Nantou County judges yesterday ordered the detention of a man suspected of murdering two couples in an Aboriginal village with poison.
Lin Ching-yi (林敬儀), 55, his wife Wang Mei-yung (王美永), 48, and another couple living in an Aboriginal village in Sinyi Township (信義), Nantou County, died after dining together at Lin’s home on July 15.
Announcing they had solved the case, investigators said the four victims had a look of pain on their faces and had myosis, a condition where the pupil constricts abnormally, usually following the consumption of drugs.
Investigators said they suspected the victims had ingested neurotoxins contained in the food or wine.
Investigators said residents in the Aboriginal villages panicked after the incident. For a while, homemade alcohol, pigsties and well water were considered possible sources of the unknown poison. Local police visited households in the area and told residents to avoid drinking or eating anything suspicious.
Nantou prosecutors said they had a breakthrough after they found that Wang had had a former boyfriend named Chu Ming-fu (朱明福).
Prosecutors arrested Chu on Saturday.
Prosecutors said Chu had confessed to poisoning Wang and her husband.
Prosecutors said Chu told them he and Wang dated last year. However, after he moved to Pingtung County for work, Wang married Lin in February. Chu allegedly told investigators he resented it and decided to take revenge.
Chu told prosecutors that on June 30 he gave Wang six bottles of rice wine, adding that he had poured 10 mililiters of 2-Chloroethanol in one bottle.
Prosecutors said that 2--Chloroethanol was a highly toxic substance that could cause death if even a very small amount was ingested.
Prosecutors said forensics experts discovered traces of 2-Chloroethanol in the victims’ bodies, but that initially they did not believe the substance had caused their deaths.

> **Records supplied**
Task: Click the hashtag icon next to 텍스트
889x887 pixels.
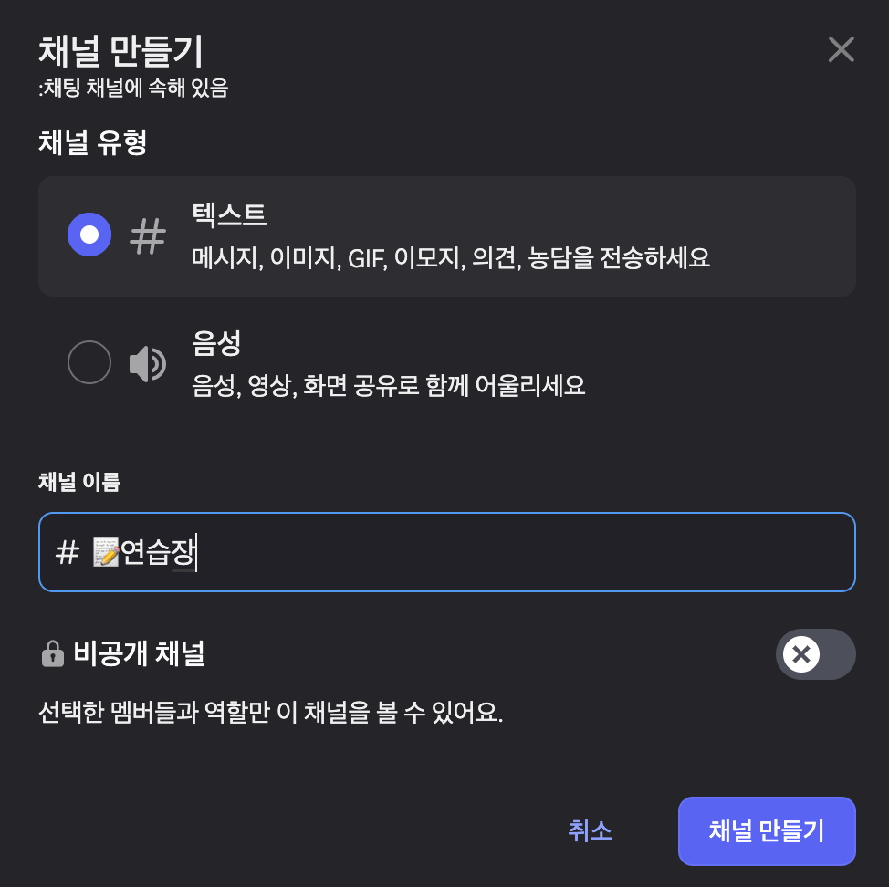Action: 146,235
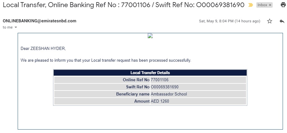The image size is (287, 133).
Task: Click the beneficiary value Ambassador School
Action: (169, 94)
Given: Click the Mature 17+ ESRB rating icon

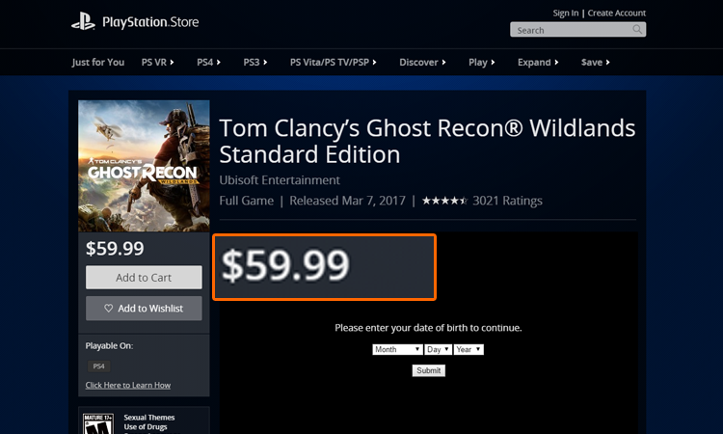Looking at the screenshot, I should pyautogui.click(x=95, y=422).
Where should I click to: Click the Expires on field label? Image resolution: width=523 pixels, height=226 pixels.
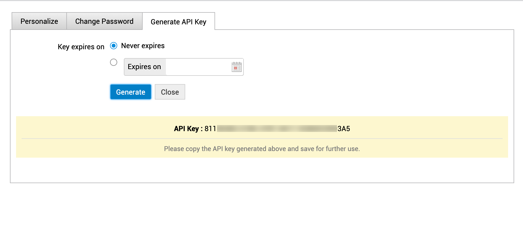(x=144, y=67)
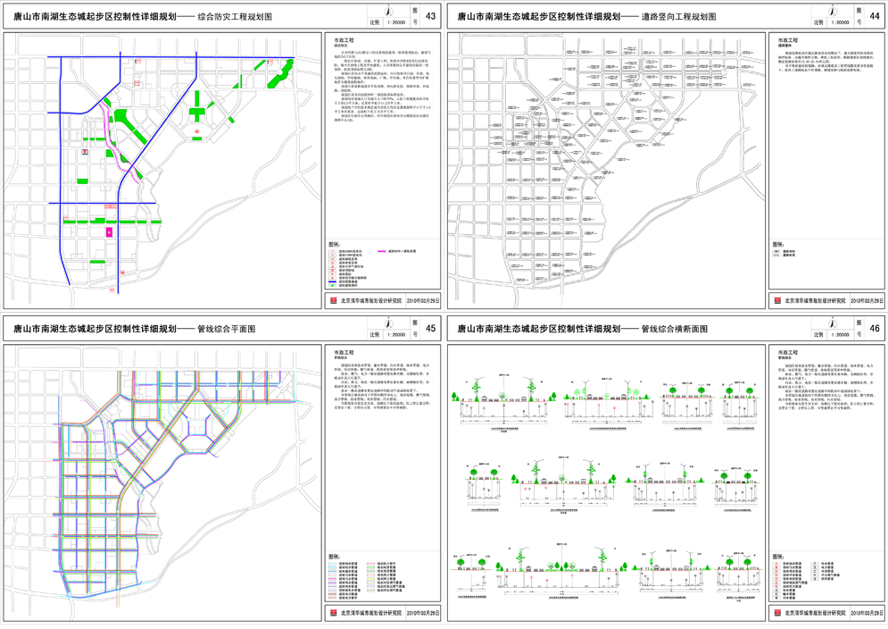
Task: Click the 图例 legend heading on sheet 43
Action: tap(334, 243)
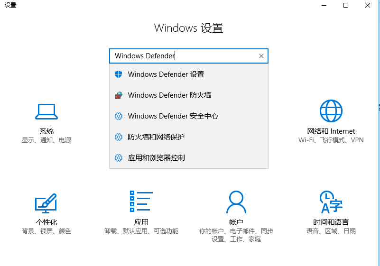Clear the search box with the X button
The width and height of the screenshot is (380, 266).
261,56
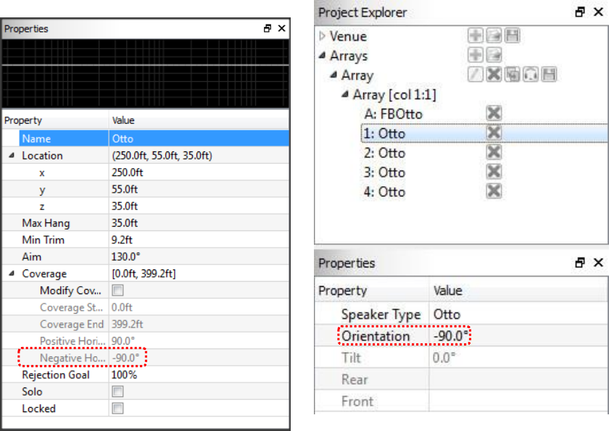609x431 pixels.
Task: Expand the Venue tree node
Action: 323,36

> **How to complete this task**
According to the poisoning article, on what date did Chu give Wang six bottles of rice wine? The material has nothing to do with the text.

> **Written reply**
June 30